The ICRC said it was blocked, however, from bringing a convoy of emergency humanitarian aid into the devastated Baba Amr neighborhood of the city, which was reportedly in ruins after being under sustained assault from Syrian forces for the past month.
"Unfortunately no access today to BabaAmr," the ICRC's spokeswoman Carla Haddad Mardini wrote on Twitter Friday. "We were not allowed to enter BabaAmr and assist the people in need Syria."
ICRC president Jakob Kellenberger called the blocking of aid unacceptable. He also appealed to Syrian authorities for a two-hour daily ceasefire in Syria to allow humanitarian assistance.
The push for increased international humanitarian access to Syria came as Syrian opposition activists gave harrowing accounts of revenge attacks after Syrian forces retook Homs.
"Bassel Fouad, a Syrian activist who fled to Lebanon from Baba Amr two days ago, said a colleague there told him Friday that Syrian troops and pro-government gunmen known as shabiha were conducting house-to-house raids," Reuters reported. "His colleague said the gunmen lined 10 men up early Friday and shot them dead in front of a government cooperative that sells subsidized food." Foreign reporters, blocked from entering Syria, were not able to independently confirm the reports, and satellite phone and Skype access to residents of Homs were lost in the past days.
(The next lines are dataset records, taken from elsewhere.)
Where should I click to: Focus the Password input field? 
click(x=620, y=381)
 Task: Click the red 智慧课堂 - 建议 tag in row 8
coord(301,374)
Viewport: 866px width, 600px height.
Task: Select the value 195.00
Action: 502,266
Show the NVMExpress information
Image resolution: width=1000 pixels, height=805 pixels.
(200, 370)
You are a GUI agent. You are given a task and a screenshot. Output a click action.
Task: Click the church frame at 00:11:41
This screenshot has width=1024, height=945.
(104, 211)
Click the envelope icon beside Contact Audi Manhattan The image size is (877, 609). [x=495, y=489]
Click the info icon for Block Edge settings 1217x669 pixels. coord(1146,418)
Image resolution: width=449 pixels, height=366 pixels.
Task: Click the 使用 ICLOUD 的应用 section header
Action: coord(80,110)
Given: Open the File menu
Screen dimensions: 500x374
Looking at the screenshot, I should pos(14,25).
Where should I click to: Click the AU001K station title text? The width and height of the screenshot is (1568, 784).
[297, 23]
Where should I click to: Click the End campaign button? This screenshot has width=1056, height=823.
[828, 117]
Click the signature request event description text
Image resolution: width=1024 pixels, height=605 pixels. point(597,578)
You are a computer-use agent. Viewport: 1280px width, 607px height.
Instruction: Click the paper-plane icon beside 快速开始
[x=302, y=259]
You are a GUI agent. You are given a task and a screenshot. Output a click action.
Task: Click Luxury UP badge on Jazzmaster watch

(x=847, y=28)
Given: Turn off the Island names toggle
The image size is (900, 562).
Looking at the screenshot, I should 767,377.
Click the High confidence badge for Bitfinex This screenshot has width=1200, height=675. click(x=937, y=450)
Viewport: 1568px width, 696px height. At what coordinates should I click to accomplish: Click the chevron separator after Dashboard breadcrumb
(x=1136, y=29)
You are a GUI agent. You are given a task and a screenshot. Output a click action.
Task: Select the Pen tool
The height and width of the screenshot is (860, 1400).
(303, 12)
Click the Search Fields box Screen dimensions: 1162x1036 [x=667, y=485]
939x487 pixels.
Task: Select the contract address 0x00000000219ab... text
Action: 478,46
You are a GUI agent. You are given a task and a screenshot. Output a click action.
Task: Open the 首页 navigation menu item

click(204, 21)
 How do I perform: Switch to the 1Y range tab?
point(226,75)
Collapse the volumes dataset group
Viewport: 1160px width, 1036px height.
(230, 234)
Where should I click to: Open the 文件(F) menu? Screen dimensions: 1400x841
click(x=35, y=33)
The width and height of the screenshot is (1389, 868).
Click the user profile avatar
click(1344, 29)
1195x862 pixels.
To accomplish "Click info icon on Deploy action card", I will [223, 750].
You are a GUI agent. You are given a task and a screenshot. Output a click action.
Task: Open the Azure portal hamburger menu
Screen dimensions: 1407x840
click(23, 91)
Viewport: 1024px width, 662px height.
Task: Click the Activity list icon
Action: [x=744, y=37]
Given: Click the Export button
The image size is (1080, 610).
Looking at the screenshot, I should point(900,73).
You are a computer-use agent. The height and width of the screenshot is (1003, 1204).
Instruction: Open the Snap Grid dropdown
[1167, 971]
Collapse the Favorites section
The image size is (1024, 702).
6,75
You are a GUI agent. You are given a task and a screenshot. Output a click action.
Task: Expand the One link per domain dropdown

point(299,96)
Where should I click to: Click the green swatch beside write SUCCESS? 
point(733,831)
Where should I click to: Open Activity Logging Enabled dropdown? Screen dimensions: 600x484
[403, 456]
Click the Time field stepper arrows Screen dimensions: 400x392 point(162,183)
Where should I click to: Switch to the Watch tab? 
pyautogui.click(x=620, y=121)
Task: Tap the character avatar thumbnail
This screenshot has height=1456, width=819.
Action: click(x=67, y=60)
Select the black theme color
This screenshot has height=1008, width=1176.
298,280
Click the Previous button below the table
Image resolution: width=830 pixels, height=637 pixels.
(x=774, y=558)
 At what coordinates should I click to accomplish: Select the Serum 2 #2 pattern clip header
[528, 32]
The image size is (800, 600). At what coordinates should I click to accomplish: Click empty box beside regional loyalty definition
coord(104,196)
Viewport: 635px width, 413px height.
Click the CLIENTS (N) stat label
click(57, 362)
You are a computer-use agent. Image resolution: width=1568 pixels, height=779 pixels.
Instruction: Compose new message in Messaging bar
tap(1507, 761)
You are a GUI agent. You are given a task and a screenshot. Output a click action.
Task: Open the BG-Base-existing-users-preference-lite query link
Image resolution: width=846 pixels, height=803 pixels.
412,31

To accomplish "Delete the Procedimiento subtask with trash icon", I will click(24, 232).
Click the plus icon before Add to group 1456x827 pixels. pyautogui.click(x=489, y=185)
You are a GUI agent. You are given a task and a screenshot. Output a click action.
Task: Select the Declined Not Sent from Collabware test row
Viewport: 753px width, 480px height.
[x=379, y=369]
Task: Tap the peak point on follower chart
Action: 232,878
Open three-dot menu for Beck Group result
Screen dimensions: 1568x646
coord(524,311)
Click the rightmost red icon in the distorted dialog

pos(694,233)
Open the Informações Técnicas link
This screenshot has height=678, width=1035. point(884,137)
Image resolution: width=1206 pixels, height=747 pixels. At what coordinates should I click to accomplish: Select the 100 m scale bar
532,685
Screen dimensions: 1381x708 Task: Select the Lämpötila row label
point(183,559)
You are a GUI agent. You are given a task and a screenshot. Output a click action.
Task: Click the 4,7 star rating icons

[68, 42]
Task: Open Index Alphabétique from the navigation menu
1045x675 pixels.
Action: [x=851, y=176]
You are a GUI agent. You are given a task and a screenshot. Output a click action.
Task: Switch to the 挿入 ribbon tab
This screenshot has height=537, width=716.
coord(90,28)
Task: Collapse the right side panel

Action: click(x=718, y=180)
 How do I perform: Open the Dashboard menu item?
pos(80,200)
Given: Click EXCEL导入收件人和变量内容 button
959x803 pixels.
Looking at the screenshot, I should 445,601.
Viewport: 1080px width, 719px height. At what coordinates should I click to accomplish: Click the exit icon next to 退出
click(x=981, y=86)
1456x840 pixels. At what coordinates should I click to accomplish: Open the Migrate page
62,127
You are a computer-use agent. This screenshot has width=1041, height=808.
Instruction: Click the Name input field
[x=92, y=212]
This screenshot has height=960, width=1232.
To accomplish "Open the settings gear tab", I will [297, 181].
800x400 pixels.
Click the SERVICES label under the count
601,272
Two senior American diplomats, testifying on the Syrian crisis Thursday on Capitol Hill, said humanitarian access was the key priority right now for the international community. There was still no international consensus for more aggressive measures, such as a Libya-style international military intervention, they said, describing the situation as exceedingly complex.
"Syria is a much bigger, more sophisticated, and more complicated country than Libya," President Obama told The Atlantic in an interview Friday. "The opposition is hugely splintered ... And so what we're trying to do ... is to try to come up with a series of strategies that can provide humanitarian relief. But they can also accelerate a transition to a peaceful and stable and representative Syrian government. If that happens, that will be a profound loss for Iran."
In the meantime, two wounded French journalists arrived safely in France on Friday after being smuggled out of Syria to Lebanon. Edith Bouvier, a reporter with France's Le Figaro, and photographer William Daniels were greeted by French President Nicolas Sarkozy upon arriving in France.
Another photographer wounded in Syria and evacuated to Lebanon told the BBC on Friday that Syria is a slaughterhouse.
"There are no targets in Baba Amr; there are no military targets," Paul Conroy told the BBC. "It's pure and systematic slaughter of a civilian population. The only reason those shells are going in are to eliminate the people and buildings of Baba Amr."